■ WORK REQUIRED
The reply must repeat each entry exactly and contain no pictures.

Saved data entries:

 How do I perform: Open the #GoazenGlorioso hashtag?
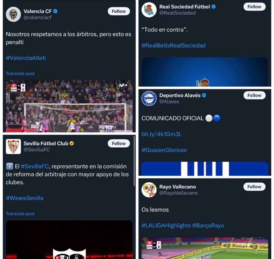[x=164, y=150]
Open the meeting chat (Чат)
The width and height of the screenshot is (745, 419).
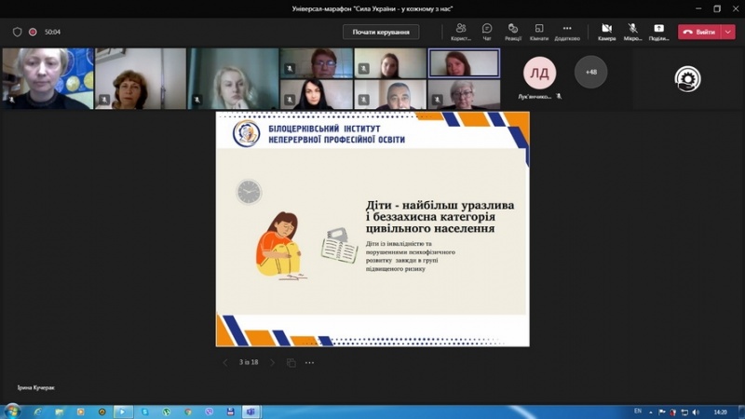pyautogui.click(x=487, y=31)
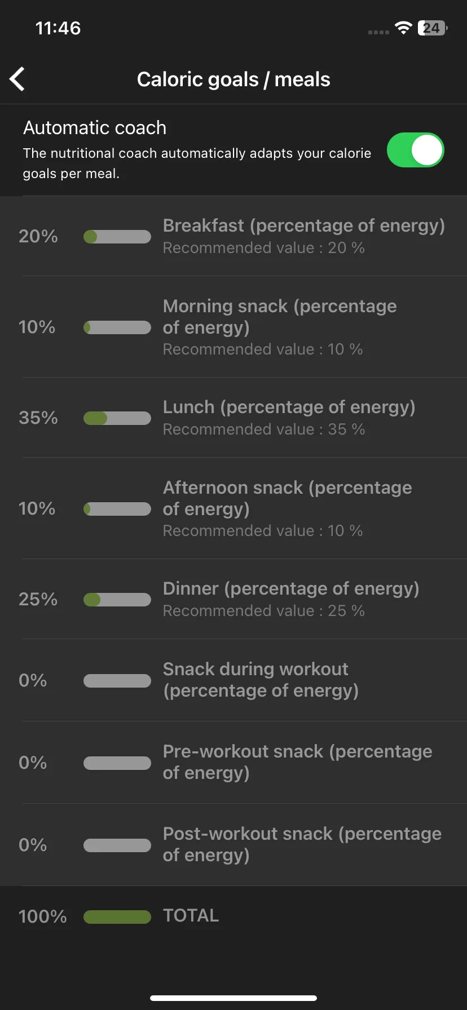
Task: Disable the Automatic coach switch
Action: click(x=416, y=150)
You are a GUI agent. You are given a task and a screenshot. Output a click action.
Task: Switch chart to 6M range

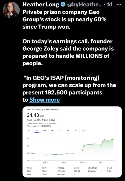(x=52, y=130)
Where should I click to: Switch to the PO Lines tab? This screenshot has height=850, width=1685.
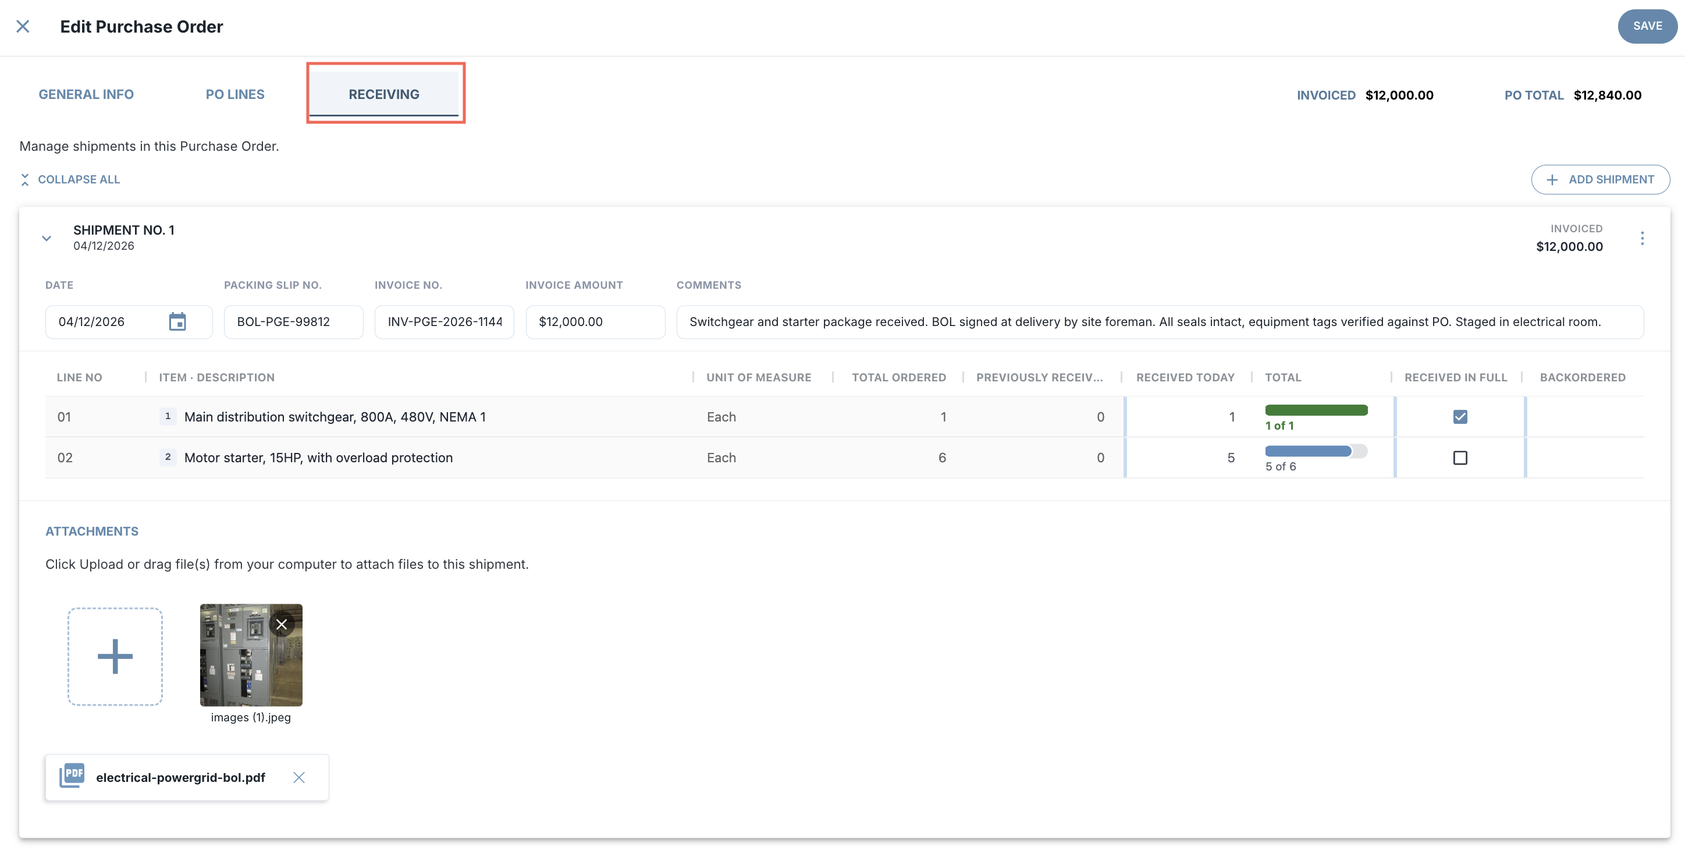pyautogui.click(x=235, y=94)
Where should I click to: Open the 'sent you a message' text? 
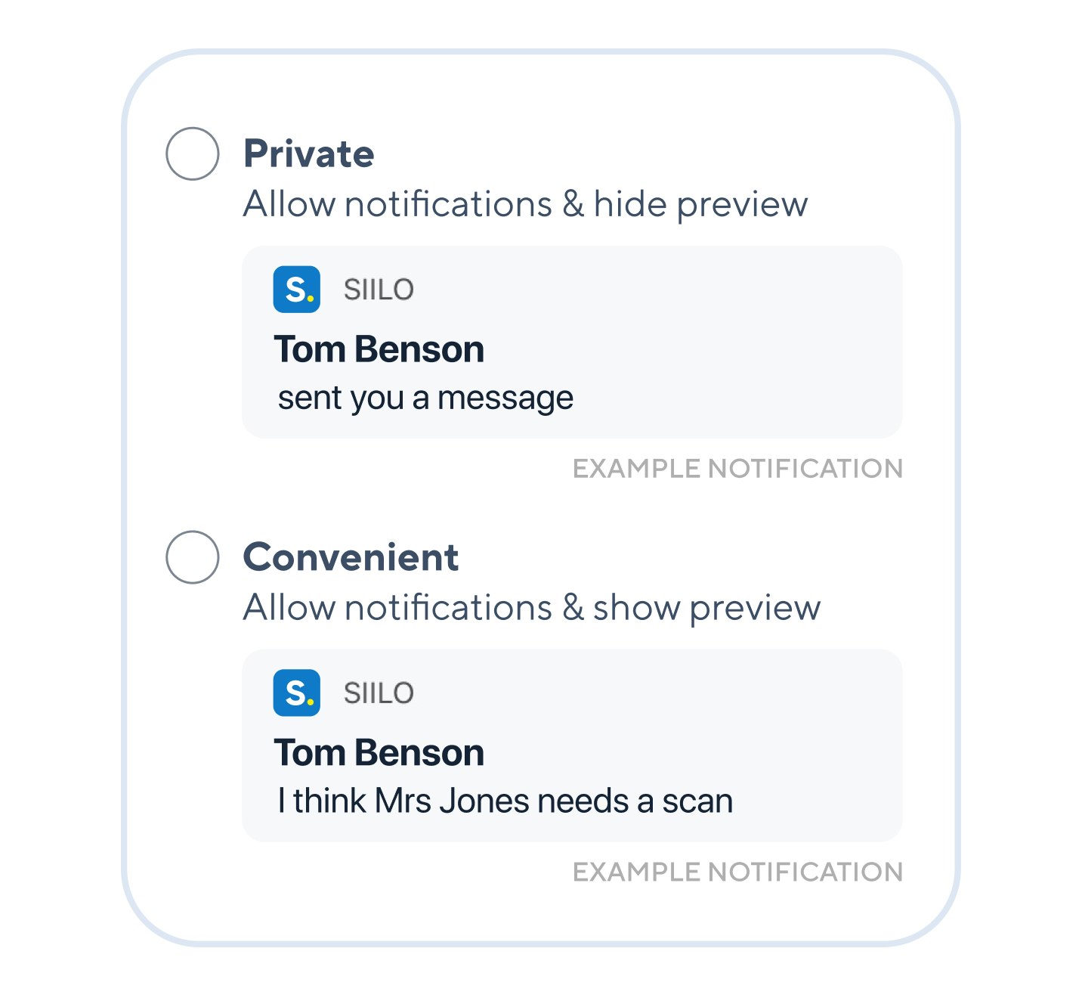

■ WORKED SOLUTION
 How do I perform: Open the #GoazenGlorioso hashtag?
[x=164, y=150]
Open the meeting chat (Чат)
The width and height of the screenshot is (745, 419).
pyautogui.click(x=487, y=31)
Task: Disable the Automatic coach switch
Action: click(x=416, y=150)
You are a GUI agent. You are given a task and a screenshot. Output a click action.
Task: Switch chart to 6M range

(x=52, y=130)
Where should I click to: Switch to the PO Lines tab? This screenshot has height=850, width=1685.
pyautogui.click(x=235, y=94)
Where should I click to: Open the 'sent you a message' text? 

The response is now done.